*What you need to do*
Can you copy out, unchanged, only the part of the data that opens with the line containing "You are a computer-use agent. The" and closes with the line containing "Select the 14SEP", with both of those lines included?
===== Records to process
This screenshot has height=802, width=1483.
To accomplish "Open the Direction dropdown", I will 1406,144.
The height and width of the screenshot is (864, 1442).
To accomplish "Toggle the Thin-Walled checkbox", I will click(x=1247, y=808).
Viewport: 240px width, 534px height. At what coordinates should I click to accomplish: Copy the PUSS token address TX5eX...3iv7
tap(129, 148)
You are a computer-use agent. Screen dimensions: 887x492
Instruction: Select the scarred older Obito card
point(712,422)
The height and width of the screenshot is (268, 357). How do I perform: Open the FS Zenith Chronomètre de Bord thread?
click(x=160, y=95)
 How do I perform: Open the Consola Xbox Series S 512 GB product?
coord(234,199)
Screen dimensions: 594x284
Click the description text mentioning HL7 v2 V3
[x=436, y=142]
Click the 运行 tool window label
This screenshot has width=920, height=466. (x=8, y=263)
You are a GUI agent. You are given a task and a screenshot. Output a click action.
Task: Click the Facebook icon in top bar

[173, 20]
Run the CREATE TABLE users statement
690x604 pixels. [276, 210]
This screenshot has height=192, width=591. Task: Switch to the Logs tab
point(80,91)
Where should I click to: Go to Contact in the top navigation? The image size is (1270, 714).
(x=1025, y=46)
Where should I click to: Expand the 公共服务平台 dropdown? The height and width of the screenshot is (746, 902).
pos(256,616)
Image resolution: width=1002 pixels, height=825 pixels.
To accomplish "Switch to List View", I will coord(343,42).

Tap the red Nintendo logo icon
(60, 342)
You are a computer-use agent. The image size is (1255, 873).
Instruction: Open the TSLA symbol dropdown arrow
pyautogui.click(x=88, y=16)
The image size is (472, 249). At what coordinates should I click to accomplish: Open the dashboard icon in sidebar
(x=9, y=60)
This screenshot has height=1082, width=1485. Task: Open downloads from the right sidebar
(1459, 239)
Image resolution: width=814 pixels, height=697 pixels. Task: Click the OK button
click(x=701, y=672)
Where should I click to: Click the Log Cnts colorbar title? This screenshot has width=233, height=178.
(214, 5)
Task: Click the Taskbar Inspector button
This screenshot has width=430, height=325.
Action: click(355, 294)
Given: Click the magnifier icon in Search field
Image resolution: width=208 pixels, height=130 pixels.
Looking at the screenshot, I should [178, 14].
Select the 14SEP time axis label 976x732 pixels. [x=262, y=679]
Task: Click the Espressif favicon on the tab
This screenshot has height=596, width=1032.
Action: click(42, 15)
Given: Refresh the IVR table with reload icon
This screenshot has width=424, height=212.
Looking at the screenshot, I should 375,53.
==========
*Result for this task*
You are a computer-use agent. The image size is (1255, 873).
Instruction: Open the TSLA symbol dropdown arrow
pyautogui.click(x=88, y=16)
The image size is (472, 249). At what coordinates should I click to accomplish: Open the dashboard icon in sidebar
(x=9, y=60)
This screenshot has height=1082, width=1485. Task: Open downloads from the right sidebar
(1459, 239)
Image resolution: width=814 pixels, height=697 pixels. Task: Click the OK button
click(x=701, y=672)
Where should I click to: Click the Log Cnts colorbar title? This screenshot has width=233, height=178.
(214, 5)
Task: Click the Taskbar Inspector button
This screenshot has width=430, height=325.
Action: click(355, 294)
Given: Click the magnifier icon in Search field
Image resolution: width=208 pixels, height=130 pixels.
Looking at the screenshot, I should [178, 14].
Select the 14SEP time axis label 976x732 pixels. [x=262, y=679]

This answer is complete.